The irony of relying on manipulation to prop up an economy designed to serve vested interests is the manipulation becomes permanent, as every participant in the manipulated system optimizes their behavior to exploit the manipulation. Once the manipulation is withdrawn, the economy falls to pieces because participants have optimized their actions to extract the maximum benefit from the manipulation.
To attempt to invest productively makes no financial sense whatsoever. Those who win big in manipulated-money economies are those who leverage bets in what’s incentivized by manipulation: debt and speculation.
Instead of seeking constructive investments that generate increased productivity in the economy, players optimize their investments to influence the manipulators in charge (politicos, regulators, central bankers, etc.) or speculate with the excess funds flooding the system as a result of monetary manipulation.
An economy optimized for indebtedness and speculation is akin to a spoiled kid who is rewarded for sitting around playing video games and eating chocolate cake and potato chips. The sugar-high of the chocolate-cake diet feeds the psychological addiction of playing counter-productive, meaningless games all day, and the kid’s expanding waistline and deteriorating fitness go unnoticed.
Withdrawing the manipulation that rewards debt and speculation is akin to demanding the spoiled kid start running laps and doing push-ups on a diet of broccoli and carrot sticks. The spoiled kid’s tantrums will be epic and unending, as he pulls every trick in the book to escape the discipline of reality and seeks a return to the easy life of squandering his health playing games and eating junk food.
That the game-playing and junk food diet are ultimately destructive are lost on the spoiled kid. In the exact same fashion, the U.S. economy will throw a screaming tantrum the second the monetary and statistical manipulation is unwound, and those sectors that have benefited the most from the manipulation will scream the loudest and longest.
Like the spoiled kid who threatens to hold his breath until he expires (anything to escape the discipline of a functioning market), the sectors that have grown fat on the manipulated money will claim they’re having a fatal spell, and that their demise will take down the entire economy.

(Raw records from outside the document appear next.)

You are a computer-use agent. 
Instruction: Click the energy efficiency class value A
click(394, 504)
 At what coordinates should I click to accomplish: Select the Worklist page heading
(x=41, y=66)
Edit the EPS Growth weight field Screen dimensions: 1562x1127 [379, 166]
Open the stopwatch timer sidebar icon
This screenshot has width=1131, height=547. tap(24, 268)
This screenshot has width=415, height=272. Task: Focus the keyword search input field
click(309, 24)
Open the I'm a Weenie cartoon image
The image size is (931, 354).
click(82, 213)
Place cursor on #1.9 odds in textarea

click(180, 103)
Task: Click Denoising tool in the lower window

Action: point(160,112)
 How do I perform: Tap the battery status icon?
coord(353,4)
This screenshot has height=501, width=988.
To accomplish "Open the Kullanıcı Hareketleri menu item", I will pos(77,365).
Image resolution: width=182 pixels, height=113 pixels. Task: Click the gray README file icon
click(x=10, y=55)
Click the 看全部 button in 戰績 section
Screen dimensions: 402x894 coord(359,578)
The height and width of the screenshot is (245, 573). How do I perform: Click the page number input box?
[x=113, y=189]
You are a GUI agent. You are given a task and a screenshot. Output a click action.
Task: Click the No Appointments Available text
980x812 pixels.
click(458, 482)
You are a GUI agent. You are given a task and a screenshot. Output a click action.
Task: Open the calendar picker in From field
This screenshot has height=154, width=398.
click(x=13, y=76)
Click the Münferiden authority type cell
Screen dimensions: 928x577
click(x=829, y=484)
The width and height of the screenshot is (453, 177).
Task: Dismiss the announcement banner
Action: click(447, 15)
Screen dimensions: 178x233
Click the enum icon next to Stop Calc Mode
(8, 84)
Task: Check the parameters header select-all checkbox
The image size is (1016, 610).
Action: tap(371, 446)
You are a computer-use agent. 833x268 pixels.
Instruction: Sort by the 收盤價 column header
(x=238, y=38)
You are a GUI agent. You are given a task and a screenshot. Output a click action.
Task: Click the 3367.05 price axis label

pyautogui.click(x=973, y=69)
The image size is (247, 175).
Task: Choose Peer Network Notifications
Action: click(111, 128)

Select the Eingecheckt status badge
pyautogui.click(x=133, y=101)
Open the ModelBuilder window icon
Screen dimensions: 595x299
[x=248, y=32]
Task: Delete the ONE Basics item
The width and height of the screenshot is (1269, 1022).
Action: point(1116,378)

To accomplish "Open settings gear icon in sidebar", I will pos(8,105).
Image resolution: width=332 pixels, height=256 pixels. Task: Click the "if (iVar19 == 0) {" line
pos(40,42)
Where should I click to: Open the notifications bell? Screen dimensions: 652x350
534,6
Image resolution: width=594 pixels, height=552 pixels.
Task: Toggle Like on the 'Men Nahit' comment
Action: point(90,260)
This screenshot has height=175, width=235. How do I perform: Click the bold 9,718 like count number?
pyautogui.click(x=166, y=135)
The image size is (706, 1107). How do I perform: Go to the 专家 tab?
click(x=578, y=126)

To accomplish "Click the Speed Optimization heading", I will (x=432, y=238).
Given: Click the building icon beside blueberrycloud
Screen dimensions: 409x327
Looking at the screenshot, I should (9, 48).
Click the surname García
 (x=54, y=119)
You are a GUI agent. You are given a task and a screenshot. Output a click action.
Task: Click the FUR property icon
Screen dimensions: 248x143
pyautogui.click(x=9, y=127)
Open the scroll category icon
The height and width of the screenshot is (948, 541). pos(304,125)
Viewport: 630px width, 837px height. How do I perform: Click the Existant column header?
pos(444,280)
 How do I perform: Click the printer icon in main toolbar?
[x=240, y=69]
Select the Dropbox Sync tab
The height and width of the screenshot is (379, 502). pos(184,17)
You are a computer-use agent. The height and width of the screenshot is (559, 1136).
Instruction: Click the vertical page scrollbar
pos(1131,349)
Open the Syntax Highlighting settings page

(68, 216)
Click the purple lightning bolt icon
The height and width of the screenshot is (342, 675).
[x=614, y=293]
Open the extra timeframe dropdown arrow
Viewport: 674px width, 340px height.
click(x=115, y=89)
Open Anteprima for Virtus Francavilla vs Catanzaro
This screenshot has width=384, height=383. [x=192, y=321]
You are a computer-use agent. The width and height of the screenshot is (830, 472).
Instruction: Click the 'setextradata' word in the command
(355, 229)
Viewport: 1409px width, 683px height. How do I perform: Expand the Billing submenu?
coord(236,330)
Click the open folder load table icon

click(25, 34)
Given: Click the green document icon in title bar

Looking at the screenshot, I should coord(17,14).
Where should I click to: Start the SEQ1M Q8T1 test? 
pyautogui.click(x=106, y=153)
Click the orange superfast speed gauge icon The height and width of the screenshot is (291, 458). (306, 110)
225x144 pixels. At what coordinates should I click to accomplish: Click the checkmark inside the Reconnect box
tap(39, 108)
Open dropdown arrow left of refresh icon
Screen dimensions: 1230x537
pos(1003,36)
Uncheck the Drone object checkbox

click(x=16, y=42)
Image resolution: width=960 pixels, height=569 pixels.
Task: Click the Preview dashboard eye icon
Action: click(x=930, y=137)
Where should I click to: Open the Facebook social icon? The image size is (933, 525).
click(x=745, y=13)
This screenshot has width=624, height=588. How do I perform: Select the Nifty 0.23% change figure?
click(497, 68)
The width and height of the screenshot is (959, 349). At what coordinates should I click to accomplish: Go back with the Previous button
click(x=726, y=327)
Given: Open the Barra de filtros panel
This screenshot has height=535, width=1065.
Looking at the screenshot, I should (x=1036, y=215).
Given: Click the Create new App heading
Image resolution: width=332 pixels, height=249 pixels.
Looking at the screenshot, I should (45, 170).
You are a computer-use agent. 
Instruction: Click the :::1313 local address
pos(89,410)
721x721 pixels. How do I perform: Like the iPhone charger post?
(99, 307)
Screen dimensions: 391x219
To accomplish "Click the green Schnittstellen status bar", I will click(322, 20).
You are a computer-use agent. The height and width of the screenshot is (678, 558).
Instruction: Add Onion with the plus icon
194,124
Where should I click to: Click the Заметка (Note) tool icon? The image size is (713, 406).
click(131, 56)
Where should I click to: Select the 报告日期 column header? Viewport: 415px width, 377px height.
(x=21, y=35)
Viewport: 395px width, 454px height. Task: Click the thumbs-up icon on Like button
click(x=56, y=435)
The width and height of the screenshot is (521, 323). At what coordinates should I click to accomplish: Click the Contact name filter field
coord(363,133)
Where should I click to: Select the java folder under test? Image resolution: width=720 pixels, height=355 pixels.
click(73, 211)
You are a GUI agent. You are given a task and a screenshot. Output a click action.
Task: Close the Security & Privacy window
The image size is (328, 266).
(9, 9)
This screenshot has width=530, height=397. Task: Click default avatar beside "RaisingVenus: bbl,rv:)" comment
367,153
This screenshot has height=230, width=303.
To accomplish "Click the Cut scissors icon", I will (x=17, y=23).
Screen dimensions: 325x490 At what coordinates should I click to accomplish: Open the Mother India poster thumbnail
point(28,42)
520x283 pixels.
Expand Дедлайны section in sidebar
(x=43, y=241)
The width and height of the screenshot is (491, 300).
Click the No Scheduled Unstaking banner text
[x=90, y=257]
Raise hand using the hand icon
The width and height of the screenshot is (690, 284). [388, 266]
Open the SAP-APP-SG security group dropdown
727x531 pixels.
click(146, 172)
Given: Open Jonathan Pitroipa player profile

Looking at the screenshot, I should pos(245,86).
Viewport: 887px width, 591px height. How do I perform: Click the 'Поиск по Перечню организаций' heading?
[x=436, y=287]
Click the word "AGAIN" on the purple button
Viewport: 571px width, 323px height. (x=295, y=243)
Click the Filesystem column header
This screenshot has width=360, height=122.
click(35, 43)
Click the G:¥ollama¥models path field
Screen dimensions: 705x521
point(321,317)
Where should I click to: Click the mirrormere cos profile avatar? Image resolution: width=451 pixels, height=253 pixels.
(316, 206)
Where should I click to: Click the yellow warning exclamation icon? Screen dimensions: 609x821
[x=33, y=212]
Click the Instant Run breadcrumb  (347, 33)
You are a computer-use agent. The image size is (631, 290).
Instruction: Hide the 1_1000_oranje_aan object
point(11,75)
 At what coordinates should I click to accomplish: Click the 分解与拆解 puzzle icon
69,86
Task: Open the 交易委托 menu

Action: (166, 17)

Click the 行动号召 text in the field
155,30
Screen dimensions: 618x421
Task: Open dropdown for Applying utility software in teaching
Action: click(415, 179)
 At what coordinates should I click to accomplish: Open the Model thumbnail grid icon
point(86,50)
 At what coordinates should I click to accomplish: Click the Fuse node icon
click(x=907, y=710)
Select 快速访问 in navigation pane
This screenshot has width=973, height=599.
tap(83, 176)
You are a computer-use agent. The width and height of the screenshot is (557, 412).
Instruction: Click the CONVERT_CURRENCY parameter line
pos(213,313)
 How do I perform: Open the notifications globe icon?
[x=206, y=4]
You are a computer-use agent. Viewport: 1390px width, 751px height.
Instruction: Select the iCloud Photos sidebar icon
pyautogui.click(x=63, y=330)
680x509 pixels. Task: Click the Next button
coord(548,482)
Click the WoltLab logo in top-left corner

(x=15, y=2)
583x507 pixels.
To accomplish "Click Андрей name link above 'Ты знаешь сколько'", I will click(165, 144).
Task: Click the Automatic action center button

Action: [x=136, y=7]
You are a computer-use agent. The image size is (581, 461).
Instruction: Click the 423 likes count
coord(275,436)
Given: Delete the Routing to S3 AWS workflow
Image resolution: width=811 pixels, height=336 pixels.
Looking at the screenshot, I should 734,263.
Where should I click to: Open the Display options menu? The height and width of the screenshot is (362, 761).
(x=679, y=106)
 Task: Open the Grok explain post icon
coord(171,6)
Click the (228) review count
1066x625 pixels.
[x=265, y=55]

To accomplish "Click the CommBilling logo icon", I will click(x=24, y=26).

The only way to save the spoiled kid from the destructive lack of discipline is to call his bluff: go ahead and hold your breath until you expire. Everybody knows it was a bluff, and the kid will grumpily re-enter reality once his bluff has been called.
There is no way to painlessly unmanipulate an economy that has grown dependent on manipulation. Addiction can only be broken by going cold turkey: ending all the manipulation and forcing the economy to adjust to the discipline of reality and an unfettered market for money, credit and risk.
The U.S. can survive the demise of its bloated, unproductive banking sector, the Federal Reserve that enforces the sector’s power, and the eradication of its numerous classes of parasites and leeches. Every parasitic vested interest will claim it is essential to the well-being of the nation; the truth is entirely the opposite–each is terribly and intrinsically destructive to the fabric of the nation.
Each parasitic vested interest will sob and moan and threaten to hold its breath, whimpering that the discipline of reality and the unfettered market will kill it. If the discipline of reality and the unfettered market will kill the vested interest, then it is in the best interests of the nation to hurry its demise, as breaking the stranglehold of vested interests is the essential step to rebuilding an economy that isn’t dysfunctionally dependent on manipulated money and statistics.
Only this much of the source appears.